=== Section Start ===

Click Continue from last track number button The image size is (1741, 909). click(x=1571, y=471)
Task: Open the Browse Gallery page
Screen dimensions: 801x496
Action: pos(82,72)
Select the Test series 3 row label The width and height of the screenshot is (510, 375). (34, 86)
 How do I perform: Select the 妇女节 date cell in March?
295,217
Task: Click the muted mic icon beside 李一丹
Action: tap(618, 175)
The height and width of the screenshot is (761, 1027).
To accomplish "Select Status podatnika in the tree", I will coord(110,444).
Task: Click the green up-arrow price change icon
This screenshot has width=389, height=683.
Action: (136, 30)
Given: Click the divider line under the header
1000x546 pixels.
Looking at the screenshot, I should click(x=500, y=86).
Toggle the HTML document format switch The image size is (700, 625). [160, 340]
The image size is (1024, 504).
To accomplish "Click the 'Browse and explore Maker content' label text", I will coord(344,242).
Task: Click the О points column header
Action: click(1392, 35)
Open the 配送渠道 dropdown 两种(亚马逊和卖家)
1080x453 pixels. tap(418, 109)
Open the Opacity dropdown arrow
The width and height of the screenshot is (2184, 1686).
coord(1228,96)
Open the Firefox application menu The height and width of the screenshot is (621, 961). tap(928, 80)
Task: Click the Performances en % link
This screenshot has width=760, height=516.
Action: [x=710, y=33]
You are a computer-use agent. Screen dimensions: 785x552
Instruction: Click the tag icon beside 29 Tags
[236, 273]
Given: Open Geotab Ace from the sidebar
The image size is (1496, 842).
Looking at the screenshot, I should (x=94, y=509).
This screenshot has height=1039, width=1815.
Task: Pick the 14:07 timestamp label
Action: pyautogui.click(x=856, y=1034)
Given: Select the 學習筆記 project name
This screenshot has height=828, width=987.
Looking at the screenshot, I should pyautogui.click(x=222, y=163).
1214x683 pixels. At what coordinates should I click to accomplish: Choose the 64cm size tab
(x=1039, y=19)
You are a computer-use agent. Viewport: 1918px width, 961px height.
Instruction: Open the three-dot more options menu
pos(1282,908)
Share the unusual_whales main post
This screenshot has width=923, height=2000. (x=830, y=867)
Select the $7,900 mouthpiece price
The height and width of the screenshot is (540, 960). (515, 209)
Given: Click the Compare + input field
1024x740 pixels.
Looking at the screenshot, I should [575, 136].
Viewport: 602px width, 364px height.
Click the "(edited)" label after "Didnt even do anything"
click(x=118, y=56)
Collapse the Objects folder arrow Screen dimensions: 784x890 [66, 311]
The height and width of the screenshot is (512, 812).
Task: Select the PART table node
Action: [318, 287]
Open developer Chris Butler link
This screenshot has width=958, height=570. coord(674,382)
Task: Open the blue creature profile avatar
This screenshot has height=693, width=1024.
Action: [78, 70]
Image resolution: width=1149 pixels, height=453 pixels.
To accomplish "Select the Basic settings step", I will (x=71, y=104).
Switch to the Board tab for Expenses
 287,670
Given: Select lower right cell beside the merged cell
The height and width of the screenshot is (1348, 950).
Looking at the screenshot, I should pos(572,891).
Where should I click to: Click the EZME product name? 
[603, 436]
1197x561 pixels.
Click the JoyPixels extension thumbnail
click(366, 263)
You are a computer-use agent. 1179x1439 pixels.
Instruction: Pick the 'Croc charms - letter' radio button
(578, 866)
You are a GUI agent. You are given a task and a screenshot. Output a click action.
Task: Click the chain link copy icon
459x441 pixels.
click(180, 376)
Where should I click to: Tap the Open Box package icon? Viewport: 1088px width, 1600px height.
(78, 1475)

=== Section End ===

◆ Instructions to follow: Starting at the line that contains "Click the JoyPixels extension thumbnail", retype each line through the last one in the records, both included, and add nothing.

◆ Response to the task:
Click the JoyPixels extension thumbnail
click(366, 263)
You are a computer-use agent. 1179x1439 pixels.
Instruction: Pick the 'Croc charms - letter' radio button
(578, 866)
You are a GUI agent. You are given a task and a screenshot. Output a click action.
Task: Click the chain link copy icon
459x441 pixels.
click(180, 376)
Where should I click to: Tap the Open Box package icon? Viewport: 1088px width, 1600px height.
(78, 1475)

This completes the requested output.